Interaction Of Electrons With Spin Waves In The Bulk And In Multilayers

TL;DR

This paper reviews the theory and experiments on how electrons interact with spin waves in magnetic multilayers, highlighting interface effects and current-induced spin torques relevant for spintronic applications.

Contribution

It provides a comprehensive analysis of the enhanced exchange interaction at interfaces and how dc currents can generate spin oscillations in multilayer structures.

Findings

Interface proximity restores spin torque within 10 nm.

Spin current and spin imbalance are proportional and can originate from Fermi-surface shifts.

Current-induced spin torque can be calculated from spin current or spin imbalance.

Abstract

The exchange interaction between electrons and magnetic spins is considerably enhanced near interfaces, in magnetic multilayers.
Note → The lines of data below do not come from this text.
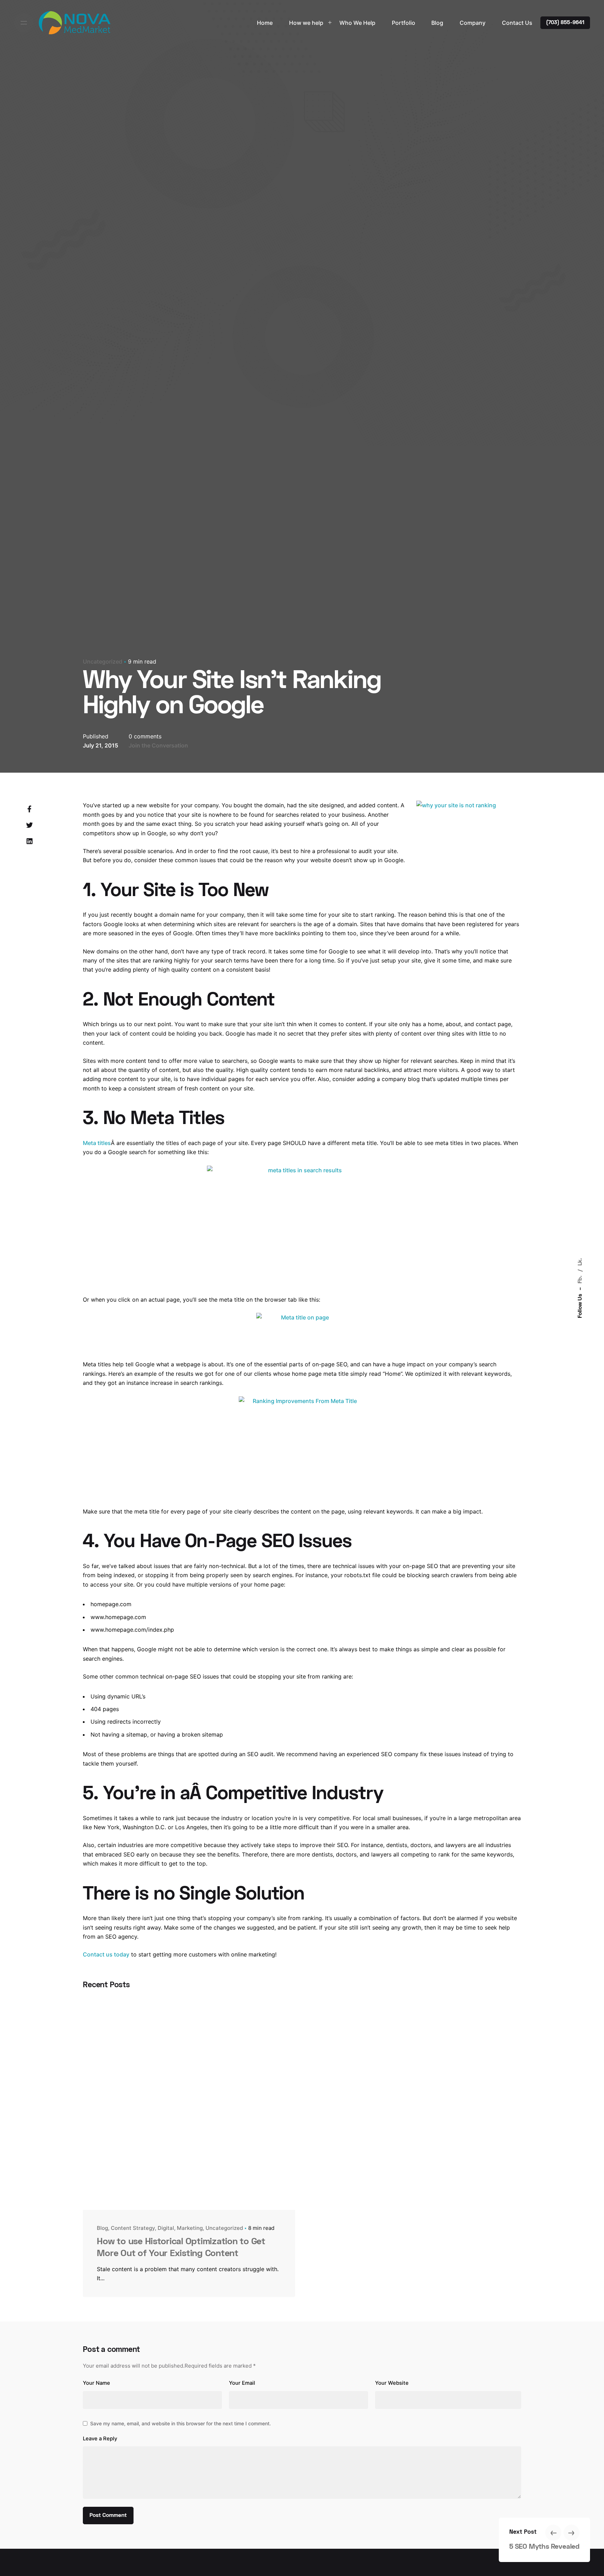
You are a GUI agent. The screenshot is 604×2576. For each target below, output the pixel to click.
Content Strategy (133, 2228)
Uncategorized (102, 661)
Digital (166, 2228)
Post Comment (108, 2515)
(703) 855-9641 (565, 22)
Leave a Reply (100, 2438)
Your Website (392, 2383)
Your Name (96, 2383)
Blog (102, 2228)
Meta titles (97, 1142)
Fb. (580, 1279)
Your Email (242, 2383)
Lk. (580, 1262)
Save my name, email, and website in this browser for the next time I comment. (180, 2423)
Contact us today (106, 1954)
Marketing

As a result, a dc current can be used to generate spin oscillations. We review theory and experimental evidence. The s-d exchange interaction causes a rapid precession of itinerant conduction-electron spins s around the localized spins S of magnetic electrons. Because of the precession, the time-averaged interaction torque between s and S vanishes. An interface between a magnetic layer and a spacer causes a local coherence between the precession phases of differnt electrons, within 10 nm from the interface, and restores the torque. Also, a second magnetic layer with pinned S is used to prepare s in a specific direction. the current-induced drive torque of s on S in the active layer may be calculated from the spin current (Slonczewski) or from the spin imbalance Delta-mu (Berger). Spin current and Delta-mu are proportional to each other, and can arise from Fermi-surface translation, as well as from expansion/contraction.